At a convention held at the headquarters of Cargill in Wichita, Kansas, speakers of the U.S. Global Leadership Coalition explained how the United States was killing the soil. Ironically, in order to increase our agriculture exports, we must build infrastructure in Africa. Africa was to be the next bread-basket of the world and livestock would be better sustained in African countries.

We have built nuclear power plants in Africa, while we work to take them down in the United States. We are building production of food in Africa while we pay farmers not to farm and convert farmland in the U.S. to recreational areas. Why would a cattle trading business like Cargill consider ideas that will end all cattle production in the United States?

History has shown us why. It happens when business monopolies become government partners. One notorious example is the British East India Trading Company who was partnered with the English Empire. The Tea Act of 1773 was passed by the British Parliament in an effort to financially bail out the British East India Trading Company who was sitting on warehouses of tea in London. If the taxes were agreed to by the American colonies, the British government would have a more effective means of eliminating tea imports to the colonies from the Dutch East India Trading Company. That government and monopoly partnership deal led to the most famous Tea Party in history. Is our government promoting the Climate Change narrative to benefit partnerships?

A handful of giant food processors control most of the food market in the United States. What better way of becoming the only food processor in the world than being the only company that is saving every country in the world from Climate Change? With the current environment of a few established food monopolies, the potential to become the next World Trading Company to rival the East India Trading companies is within reach.

Each of the giant food monopolies is persuading politicians to eliminate competition and alter consumer demand through regulations. Each does not care whether they sell people real meat or fake meat. Each giant food processor simply wants to ensure the only choices of food every person has are their products.

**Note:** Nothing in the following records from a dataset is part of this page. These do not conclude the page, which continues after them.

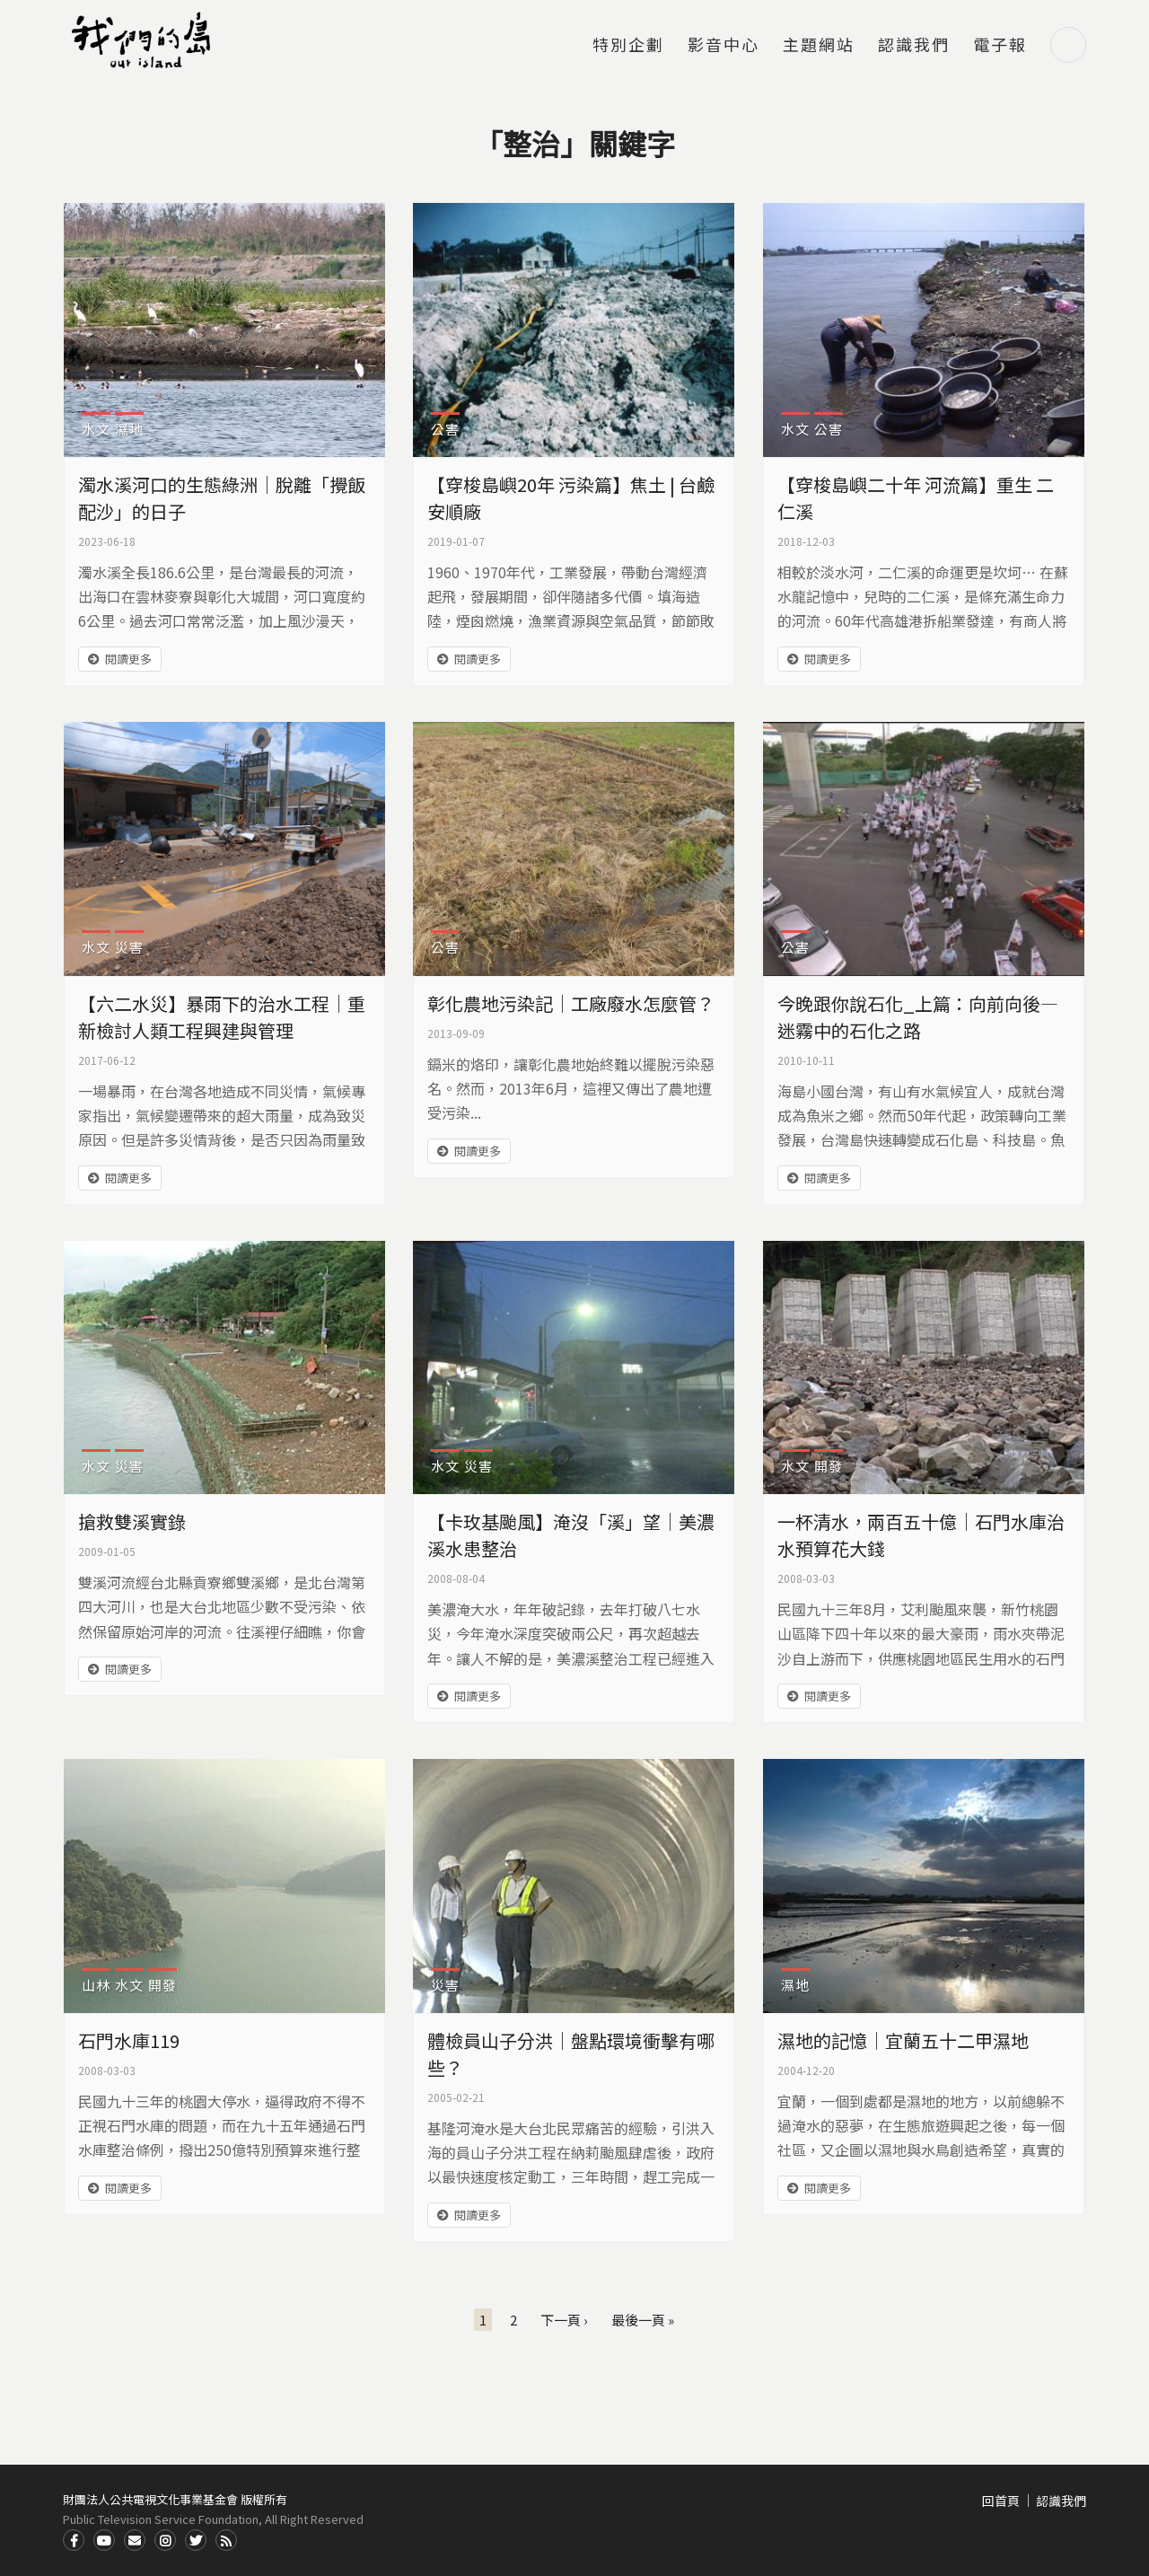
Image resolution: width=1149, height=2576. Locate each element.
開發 (828, 1465)
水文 (96, 428)
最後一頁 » (642, 2319)
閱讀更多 (128, 658)
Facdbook (73, 2540)
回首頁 (1001, 2501)
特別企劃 (628, 46)
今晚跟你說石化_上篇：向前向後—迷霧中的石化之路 (917, 1016)
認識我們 (914, 46)
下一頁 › (564, 2319)
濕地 (129, 428)
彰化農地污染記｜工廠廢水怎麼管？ (571, 1003)
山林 (96, 1984)
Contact (134, 2540)
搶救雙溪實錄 (132, 1521)
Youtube (104, 2540)
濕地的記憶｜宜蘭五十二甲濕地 (903, 2040)
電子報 (1000, 46)
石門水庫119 (129, 2040)
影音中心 (723, 46)
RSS (226, 2540)
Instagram (165, 2540)
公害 (445, 428)
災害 (129, 946)
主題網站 (819, 46)
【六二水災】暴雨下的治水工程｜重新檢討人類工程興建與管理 (221, 1016)
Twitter (195, 2540)
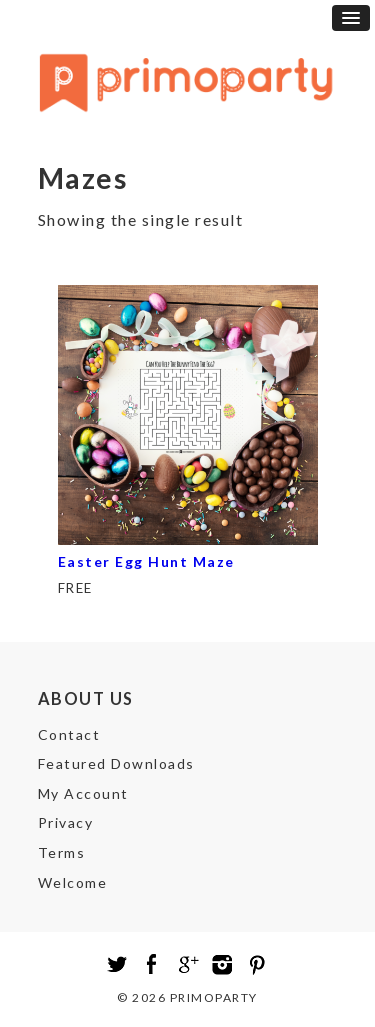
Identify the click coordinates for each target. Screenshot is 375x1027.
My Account (83, 793)
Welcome (73, 882)
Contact (69, 734)
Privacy (66, 822)
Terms (62, 852)
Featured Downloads (116, 763)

My livestock operation has not produced a profit in the last several years. I cannot compete in this regulatory environment and asking everyone to consider how much agriculture land should be converted to wilderness and recreation consumes most of my time. The diagnosis of Type 1 diabetes can occur at any age. However, the ages that are most prevalent for diagnosis are between the ages of 4 and 14 years old. My herd of goats is more than a livestock operation to make a profit. It is freedom, it is liberty, and for my grandson, it is a healthy life.